Pause in petrol pump war increases cost of filling up
The petrol price gap between supermarkets and non-supermarkets has closed to just 3.5p, the AA said.
A cooling of the supermarket petrol price war has bumped up refuelling costs for motorists, according to new figures.
Competition has “come off the boil” in recent weeks leading to pump prices for petrol reaching a three-year high at 121.7p per litre (ppl), the AA said.
The petrol price gap between supermarkets and non-supermarkets has closed from 5.5p per litre after the last price skirmish in mid-November to just 3.5p.

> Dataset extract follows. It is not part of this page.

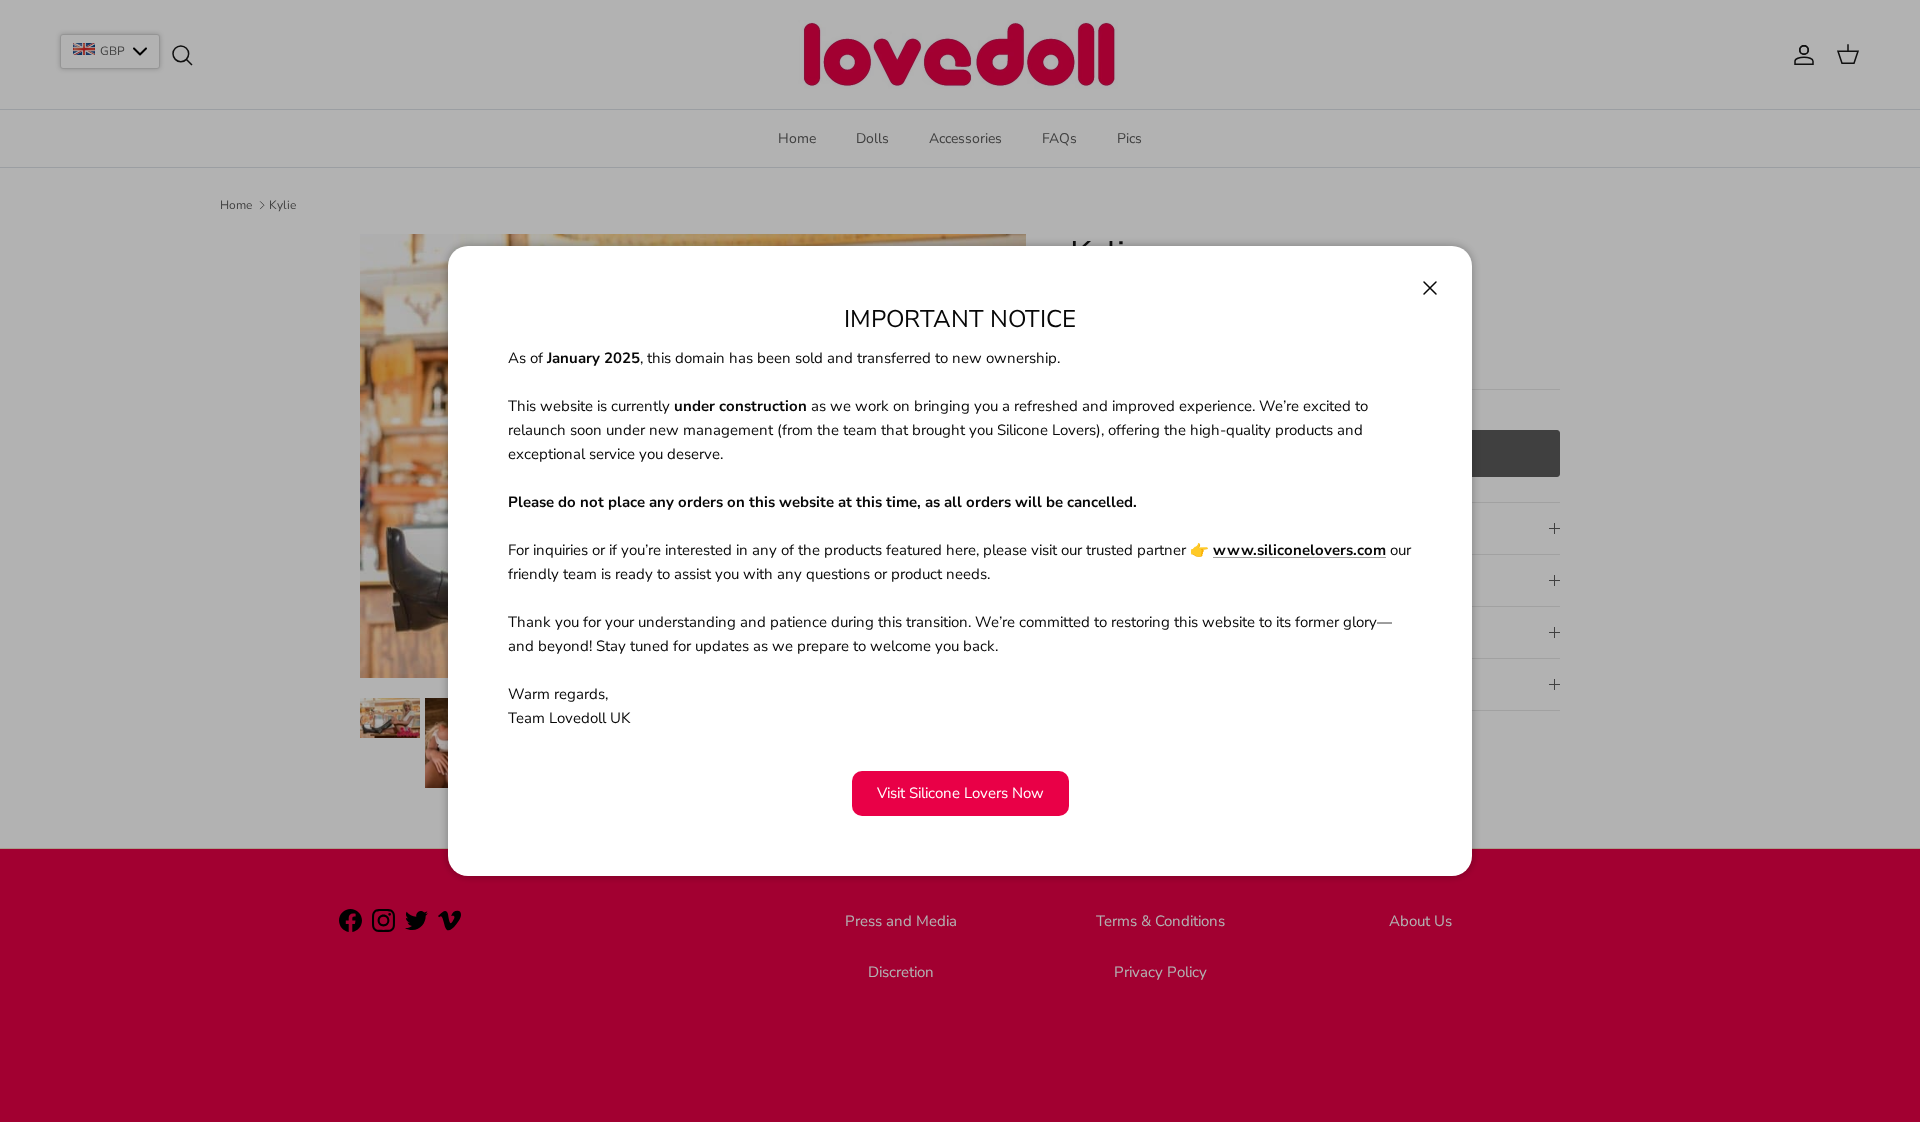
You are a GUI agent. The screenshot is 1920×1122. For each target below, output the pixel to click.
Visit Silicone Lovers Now (960, 793)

The AA warned that although supermarket forecourts are generally cheaper than the likes of BP and Shell, prices vary by location.
It reported that Sainsbury’s forecourts along the A3 between Portsmouth and London range from 118.9ppl at the southern end to 123.9ppl half-way up and 120.9ppl further north,
Meanwhile Tesco charges drivers in Mansfield, Nottinghamshire, 119.9ppl but those in neighbouring Ollerton 121.9ppl.
AA president Edmund King advised motorists to use fuel price apps to find the lowest prices until a fall in the oil market leads to another price tussle.
He added that reduced consumption of petrol and diesel in 2017 demonstrates that “the sun is beginning to set” on forecourts which charge “rip off prices”.